Les danseuses du Crazy avaient entamé depuis mardi la première grève de l'histoire du cabaret afin d'obtenir une augmentation générale de salaire de 15% et une meilleure reconnaissance de leurs prestations scéniques très dénudées.
En raison de ce mouvement, la direction du temple parisien du nu chic avait annulé les représentations de mardi et de mercredi.
Lors d'une réunion jeudi en fin de journée, les représentants des 18 danseuses concernées et la direction ont abouti à un accord sur une augmentation de 15% assortie de "flexibilité sur les opérations de promotion", a indiqué à l'AFP Philippe Lhomme, un des propriétaires du cabaret, sans préciser davantage ces dispositions.
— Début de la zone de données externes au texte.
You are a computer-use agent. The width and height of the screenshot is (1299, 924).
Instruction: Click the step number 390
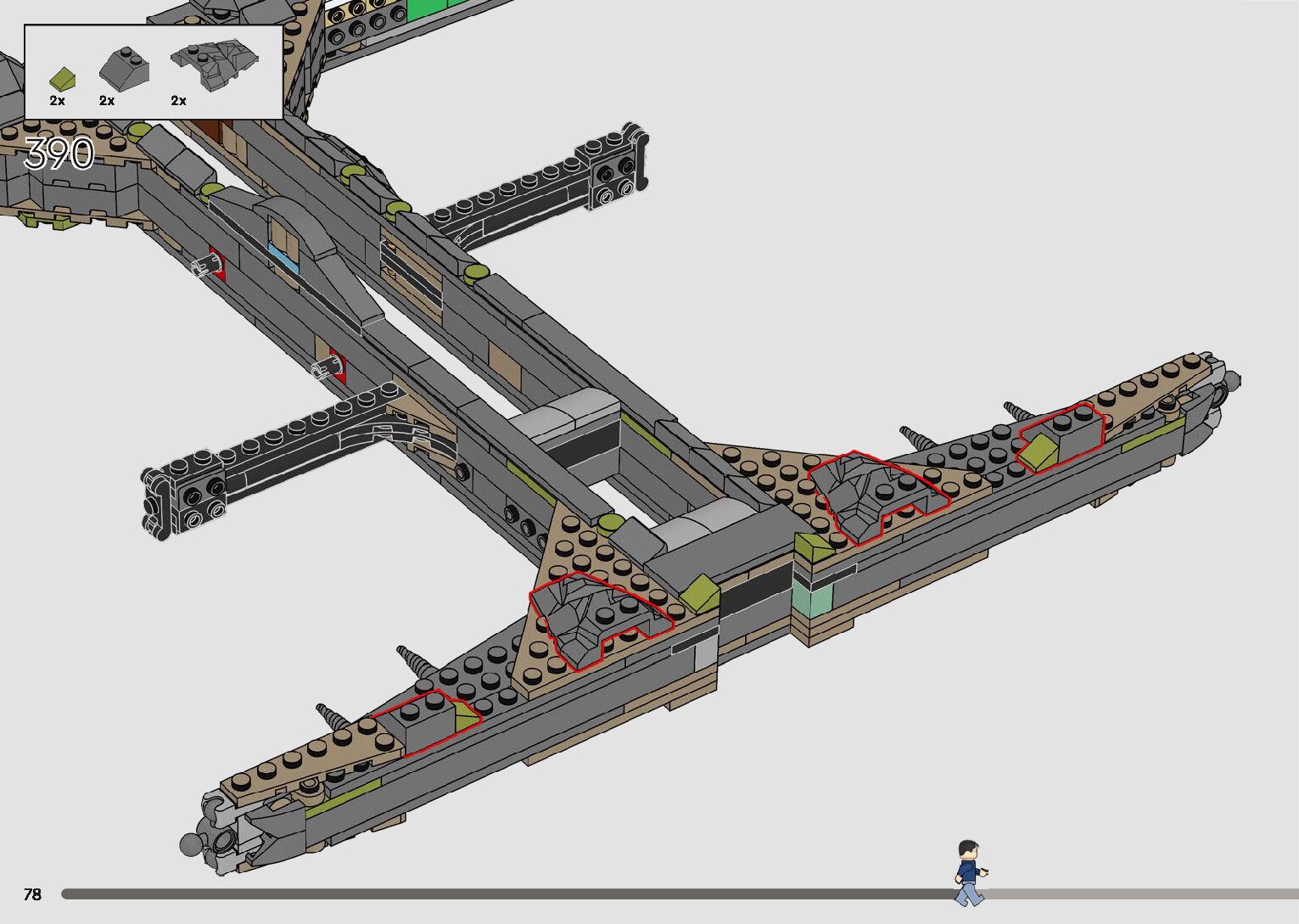(x=59, y=154)
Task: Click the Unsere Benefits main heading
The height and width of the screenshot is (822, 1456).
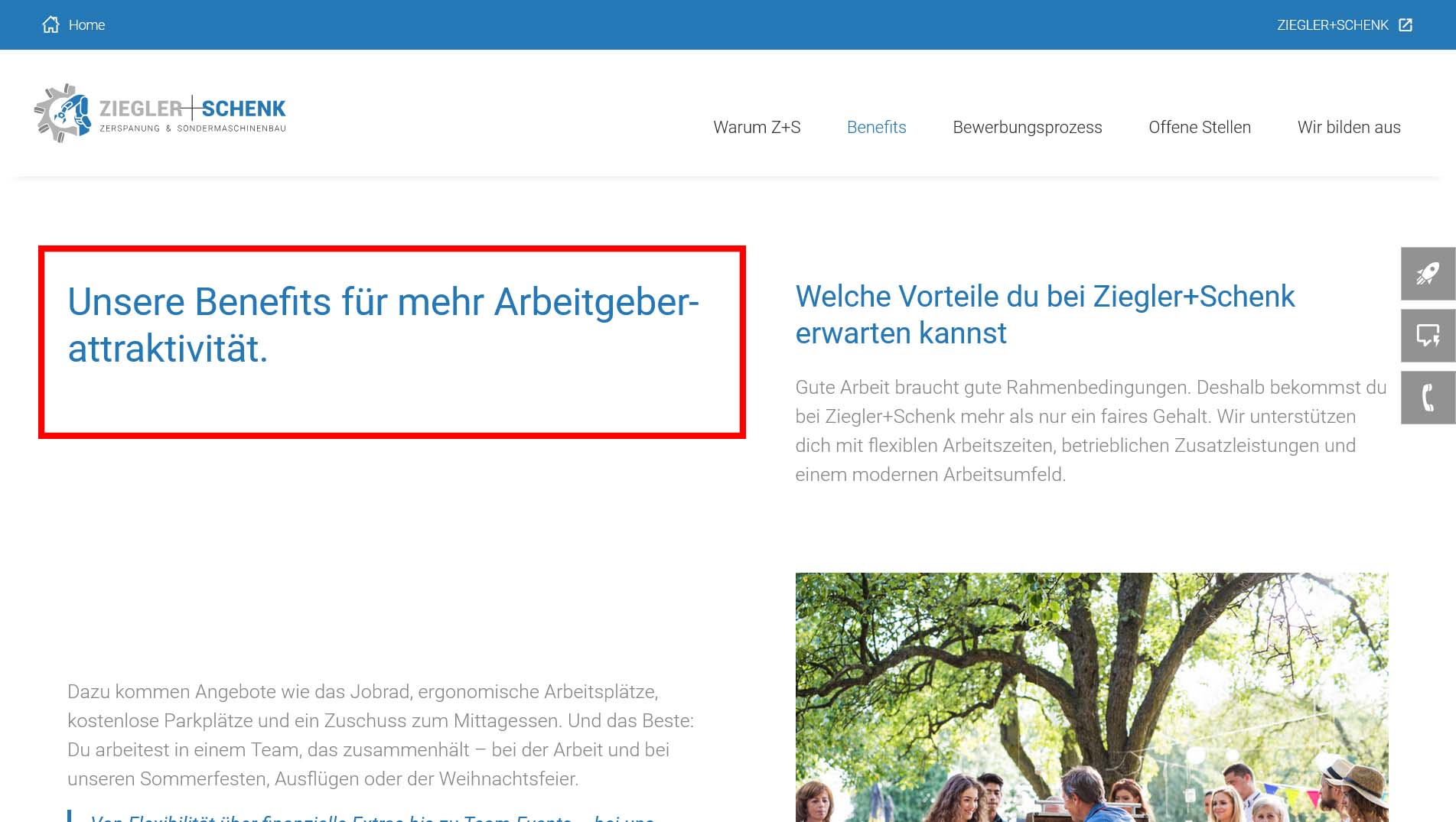Action: pyautogui.click(x=383, y=325)
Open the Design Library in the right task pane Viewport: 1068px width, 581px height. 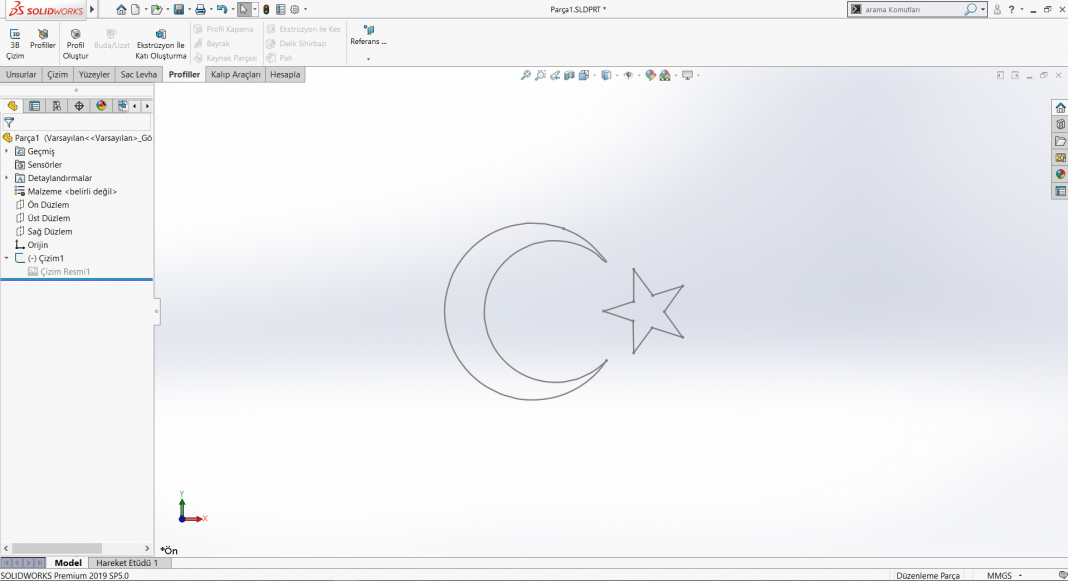(x=1060, y=121)
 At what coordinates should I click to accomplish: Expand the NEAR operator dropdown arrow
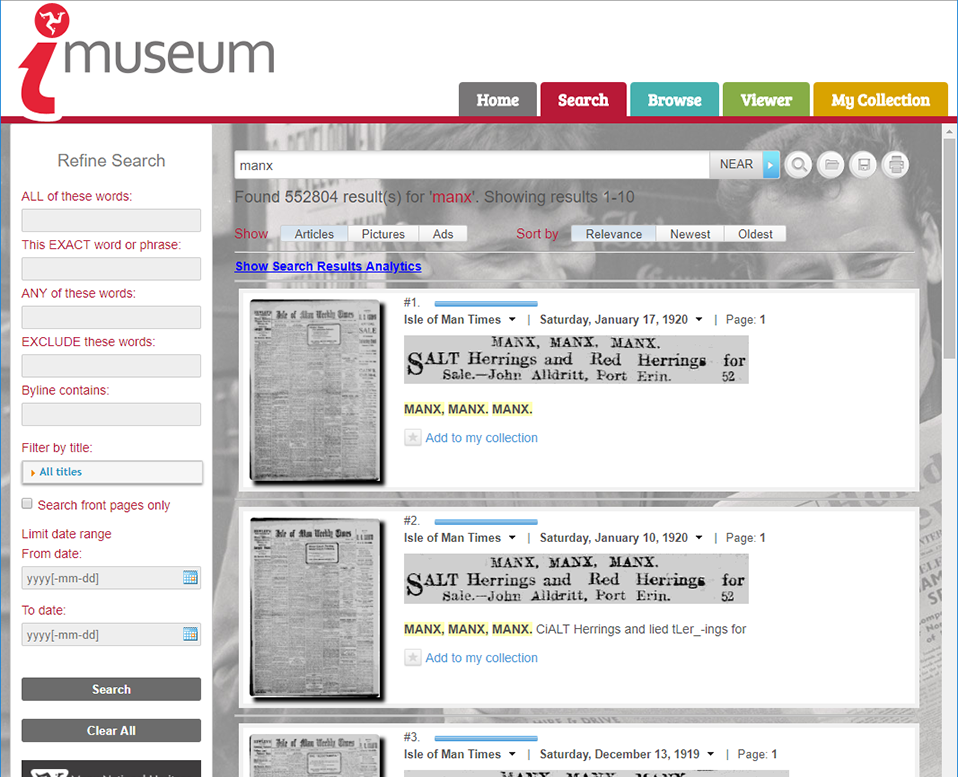click(771, 165)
Dans un premier temps, les propositions de la direction avaient été refusées par les danseuses qui contestaient le mode de calcul et affirmaient qu'elles aboutiraient à des augmentations de salaire de 5% seulement pour celles ayant le plus d'ancienneté.
Selon elles, une danseuse du Crazy Horse travaille 5 à 6 jours par semaine et gagne en moyenne moins de 2000 euros nets par mois, "le salaire plus bas du métier à Paris".
Pour sa part, M. Lhomme a souligné que l'augmentation proposée par la direction était supérieure de 8% aux dispositions de la convention collective des cabarets parisiens.
Créé en 1951 par Alain Bernardin, le Crazy Horse accueille entre 120 000 et 140 000 spectateurs par an et emploie une centaine de personnes. Il a été racheté en 2005 par M. Lhomme et Yannick Kalantarian, des investisseurs belges.